For five consecutive days, I dealt with troublesome and life-altering side effects from my most recent surgery, a cholecystectomy. During that time, I learned valuable lessons about coping with cancer, or any chronic disease that affects you every minute of your day and night. It took less than five days for me to reach a place of total exhaustion.
On one of those days, I needed to accomplish something so I could feel useful. I decided I had enough energy to walk to my driveway so I could install an “I love Cavalier King Charles Spaniels” license plate frame on my daughter’s car.
As I bent down, two things happened. First, I leaked a bit of urine. This was a reminder of one of the unwanted changes in my life that occurred after my prostatectomy to treat prostate cancer. Then, I began burping. This was a reminder of a side effect from a recently prescribed medication that absorbs excess bile secretions from my liver.
These two events occurring back-to-back gave me an epiphany. The training I received as I earned my master’s degree in social work was incomplete. For decades, I believed what I learned about crisis resolution, which says that the more crises you successfully resolve, the greater your capacity and skills for dealing with a future crisis. It sounds like a great theory, but I came back into the house with a new understanding that there are times when a series of consecutive and unwanted changes will leave you vulnerable to feeling totally wiped out and worn, no matter how many crises you’ve successfully resolved.
There was no doubt in my mind that the past few days with little or no sleep, an inability to eat (I lost seven pounds in a week), constant pain, an inability to go to work, unrelenting fatigue, and multiple trips to the bathroom every hour had ground me down in such a way that I was seriously worn out.
Whatever resilience I gained coping successfully with past crises vanished. I felt fatigued beyond measure. The simple task of walking outside, loosening two screws, putting on a new license plate frame, then walking back into the house drained me of all my energy.
Once inside, I wondered whether I had enough energy left to walk upstairs to reach my bedroom that night, or if I’d choose to sleep downstairs on the couch.
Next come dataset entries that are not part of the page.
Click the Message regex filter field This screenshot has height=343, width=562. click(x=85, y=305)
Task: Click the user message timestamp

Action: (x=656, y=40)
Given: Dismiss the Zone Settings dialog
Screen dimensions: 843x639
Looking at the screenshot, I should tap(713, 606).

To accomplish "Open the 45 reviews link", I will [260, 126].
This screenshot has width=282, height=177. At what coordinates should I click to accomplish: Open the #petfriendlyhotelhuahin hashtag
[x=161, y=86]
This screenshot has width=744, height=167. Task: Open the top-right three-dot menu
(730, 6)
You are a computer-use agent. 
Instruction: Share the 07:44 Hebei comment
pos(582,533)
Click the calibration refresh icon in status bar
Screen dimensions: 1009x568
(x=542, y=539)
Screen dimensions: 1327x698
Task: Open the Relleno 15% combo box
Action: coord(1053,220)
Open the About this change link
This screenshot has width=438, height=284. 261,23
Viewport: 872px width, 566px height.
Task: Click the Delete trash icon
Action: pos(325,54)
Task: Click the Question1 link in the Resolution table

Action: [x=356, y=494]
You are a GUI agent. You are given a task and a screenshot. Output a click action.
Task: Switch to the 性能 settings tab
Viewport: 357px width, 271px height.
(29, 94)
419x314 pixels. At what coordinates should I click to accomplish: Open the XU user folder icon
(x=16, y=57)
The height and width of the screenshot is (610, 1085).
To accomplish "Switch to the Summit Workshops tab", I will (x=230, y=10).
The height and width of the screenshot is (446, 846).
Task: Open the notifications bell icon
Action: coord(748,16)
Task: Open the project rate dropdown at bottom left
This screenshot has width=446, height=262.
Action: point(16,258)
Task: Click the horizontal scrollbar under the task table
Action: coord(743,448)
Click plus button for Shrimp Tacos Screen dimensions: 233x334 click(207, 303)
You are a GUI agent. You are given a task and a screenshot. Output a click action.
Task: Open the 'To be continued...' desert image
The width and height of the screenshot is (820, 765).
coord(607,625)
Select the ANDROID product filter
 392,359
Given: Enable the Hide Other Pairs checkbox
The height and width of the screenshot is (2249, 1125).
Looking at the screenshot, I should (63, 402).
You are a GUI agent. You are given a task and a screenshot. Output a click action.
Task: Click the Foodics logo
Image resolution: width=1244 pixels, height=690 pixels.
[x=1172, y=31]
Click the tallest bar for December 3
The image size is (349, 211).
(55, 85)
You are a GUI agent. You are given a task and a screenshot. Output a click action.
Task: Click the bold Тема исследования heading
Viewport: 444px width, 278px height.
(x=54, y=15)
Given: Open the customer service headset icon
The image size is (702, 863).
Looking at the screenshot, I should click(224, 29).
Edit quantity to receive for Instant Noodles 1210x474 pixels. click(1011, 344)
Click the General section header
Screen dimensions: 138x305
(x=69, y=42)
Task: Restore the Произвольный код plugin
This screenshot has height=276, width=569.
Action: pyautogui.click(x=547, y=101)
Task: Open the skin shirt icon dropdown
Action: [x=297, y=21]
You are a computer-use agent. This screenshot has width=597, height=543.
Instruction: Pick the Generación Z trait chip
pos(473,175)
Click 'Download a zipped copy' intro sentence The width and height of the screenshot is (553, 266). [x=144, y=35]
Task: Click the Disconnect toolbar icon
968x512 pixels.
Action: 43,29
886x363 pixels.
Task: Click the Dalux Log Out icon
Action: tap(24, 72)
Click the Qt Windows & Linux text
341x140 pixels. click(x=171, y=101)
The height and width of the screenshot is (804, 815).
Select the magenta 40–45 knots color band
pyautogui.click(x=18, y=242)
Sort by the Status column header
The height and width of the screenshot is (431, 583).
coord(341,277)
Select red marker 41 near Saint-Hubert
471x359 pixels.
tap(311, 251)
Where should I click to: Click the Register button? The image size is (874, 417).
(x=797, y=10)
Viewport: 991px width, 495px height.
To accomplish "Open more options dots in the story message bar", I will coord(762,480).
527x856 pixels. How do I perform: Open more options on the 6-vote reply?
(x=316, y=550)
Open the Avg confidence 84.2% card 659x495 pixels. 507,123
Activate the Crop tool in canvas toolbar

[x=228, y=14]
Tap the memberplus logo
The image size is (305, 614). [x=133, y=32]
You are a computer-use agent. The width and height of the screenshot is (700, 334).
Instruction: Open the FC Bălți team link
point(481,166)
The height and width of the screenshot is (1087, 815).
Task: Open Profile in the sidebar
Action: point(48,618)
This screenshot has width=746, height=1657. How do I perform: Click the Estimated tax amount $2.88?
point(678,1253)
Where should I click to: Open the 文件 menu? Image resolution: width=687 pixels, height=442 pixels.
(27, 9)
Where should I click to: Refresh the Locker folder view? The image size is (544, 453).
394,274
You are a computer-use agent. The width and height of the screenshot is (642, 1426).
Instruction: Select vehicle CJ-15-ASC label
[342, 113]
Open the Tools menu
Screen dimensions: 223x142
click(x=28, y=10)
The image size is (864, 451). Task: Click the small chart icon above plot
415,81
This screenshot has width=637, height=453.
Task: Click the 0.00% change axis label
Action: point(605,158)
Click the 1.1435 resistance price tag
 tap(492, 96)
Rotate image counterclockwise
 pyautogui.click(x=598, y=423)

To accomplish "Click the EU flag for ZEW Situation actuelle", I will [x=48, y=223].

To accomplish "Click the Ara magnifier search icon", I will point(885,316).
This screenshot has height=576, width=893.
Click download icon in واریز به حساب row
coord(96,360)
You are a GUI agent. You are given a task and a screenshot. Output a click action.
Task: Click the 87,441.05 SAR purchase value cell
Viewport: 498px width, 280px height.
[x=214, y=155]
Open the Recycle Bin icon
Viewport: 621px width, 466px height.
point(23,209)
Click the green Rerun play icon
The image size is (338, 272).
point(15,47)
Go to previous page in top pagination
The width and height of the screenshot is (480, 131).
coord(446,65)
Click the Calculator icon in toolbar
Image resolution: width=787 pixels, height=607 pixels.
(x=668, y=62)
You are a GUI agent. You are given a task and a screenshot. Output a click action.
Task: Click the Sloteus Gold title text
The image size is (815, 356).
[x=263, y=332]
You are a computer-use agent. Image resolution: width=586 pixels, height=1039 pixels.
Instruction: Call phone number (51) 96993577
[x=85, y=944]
At bedtime, I felt fortunate that I had a sufficient supply of energy to climb the stairs. Climbing the stairs and sleeping in my bed was something I always took for granted. Now it was a victory worth celebrating!
I spent most of my waking hours wanting to do nothing other than to sit on my couch. Engaging in any physical activity, no matter how slight, was physically exhausting. Going to work was out of the question.
I hated living in this state of being worn out, but it brought me a sense of relief to accurately acknowledge my current state of weariness. I discovered there are three types of weariness. The first is physiological, the second is psychological, and the third is relational. It’s very common to feel weary in all three areas at the same time.
When I asked my wife if she was feeling worn out, I wasn’t in the least bit surprised to hear she was. I felt, and still do, a heavy sense of guilt that my health problems brought my wife into a state of feeling worn.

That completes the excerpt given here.